Victoria Avery is the main character, one that I came to like very much. She is married to a successful poet (actually making a living at it) named Gerald and they live a lovely life in a cottage surrounded by flower gardens near a village. Then Gerald enlists as World War I begins. For a time he writes frequently, then suddenly the letters stop. Victoria has promised to wait for him in their cottage and although she cannot afford to actually live there, she leaves a letter for him in the cottage and remains in the area.
Her best friend before marriage is a suffragette follower of Emmaline Pankhurst who leads illegal protests and assaults to keep the issue in the papers. Beryl will constantly be in trouble with the police, but Victoria isn't interested in getting the vote for women. She doesn't think that will ever happen. She spends a short time in London trying to learn where Gerald is, but decides to return to the village since she isn't getting anywhere.

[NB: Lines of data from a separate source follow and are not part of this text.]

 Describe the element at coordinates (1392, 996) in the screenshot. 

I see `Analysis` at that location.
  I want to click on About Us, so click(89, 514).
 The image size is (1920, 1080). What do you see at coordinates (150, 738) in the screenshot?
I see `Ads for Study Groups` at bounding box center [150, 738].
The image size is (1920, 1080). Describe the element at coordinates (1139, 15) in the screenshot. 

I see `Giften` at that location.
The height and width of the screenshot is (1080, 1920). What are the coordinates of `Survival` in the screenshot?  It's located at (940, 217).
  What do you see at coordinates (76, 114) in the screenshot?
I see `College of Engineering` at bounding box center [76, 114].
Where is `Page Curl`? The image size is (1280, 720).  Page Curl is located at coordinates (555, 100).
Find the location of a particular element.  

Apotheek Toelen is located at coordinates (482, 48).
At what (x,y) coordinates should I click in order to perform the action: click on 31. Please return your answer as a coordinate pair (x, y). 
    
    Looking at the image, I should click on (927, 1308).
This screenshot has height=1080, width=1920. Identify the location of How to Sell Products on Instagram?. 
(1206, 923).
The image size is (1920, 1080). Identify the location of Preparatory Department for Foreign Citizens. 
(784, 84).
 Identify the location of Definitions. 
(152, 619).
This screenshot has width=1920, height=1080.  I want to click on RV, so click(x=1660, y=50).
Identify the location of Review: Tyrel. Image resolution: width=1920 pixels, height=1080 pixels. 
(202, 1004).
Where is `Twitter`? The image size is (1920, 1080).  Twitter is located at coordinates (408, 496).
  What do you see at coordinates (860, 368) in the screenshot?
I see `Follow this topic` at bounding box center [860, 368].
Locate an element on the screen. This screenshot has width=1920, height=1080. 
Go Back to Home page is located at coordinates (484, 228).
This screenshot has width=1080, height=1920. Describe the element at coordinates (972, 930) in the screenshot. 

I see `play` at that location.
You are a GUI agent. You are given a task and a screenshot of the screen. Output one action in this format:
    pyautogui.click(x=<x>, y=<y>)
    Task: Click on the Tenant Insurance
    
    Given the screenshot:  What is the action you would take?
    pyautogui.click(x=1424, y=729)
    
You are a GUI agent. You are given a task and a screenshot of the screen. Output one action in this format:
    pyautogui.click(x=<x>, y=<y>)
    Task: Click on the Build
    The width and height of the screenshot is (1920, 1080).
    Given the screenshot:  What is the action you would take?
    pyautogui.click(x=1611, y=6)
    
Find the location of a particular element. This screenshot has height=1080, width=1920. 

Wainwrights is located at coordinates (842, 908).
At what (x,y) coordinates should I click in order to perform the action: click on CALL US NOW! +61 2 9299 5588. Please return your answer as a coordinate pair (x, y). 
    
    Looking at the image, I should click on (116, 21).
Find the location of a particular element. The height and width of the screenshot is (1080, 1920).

During the war Victoria must support herself and yet stay near the village. She works as a farm laborer where she grows close to her three roommates. It's fascinating how they learn from each other and become family for each other. I loved these characters.
The story is a simple one told simply, yet imparts great truths about people faced with a war they know almost nothing about and separation from loved ones that tests their strength of character and their love. I won't reveal what happens after she starts working at the farm but that was the most engrossing part of the story for me.
The book is available from Amazon.com.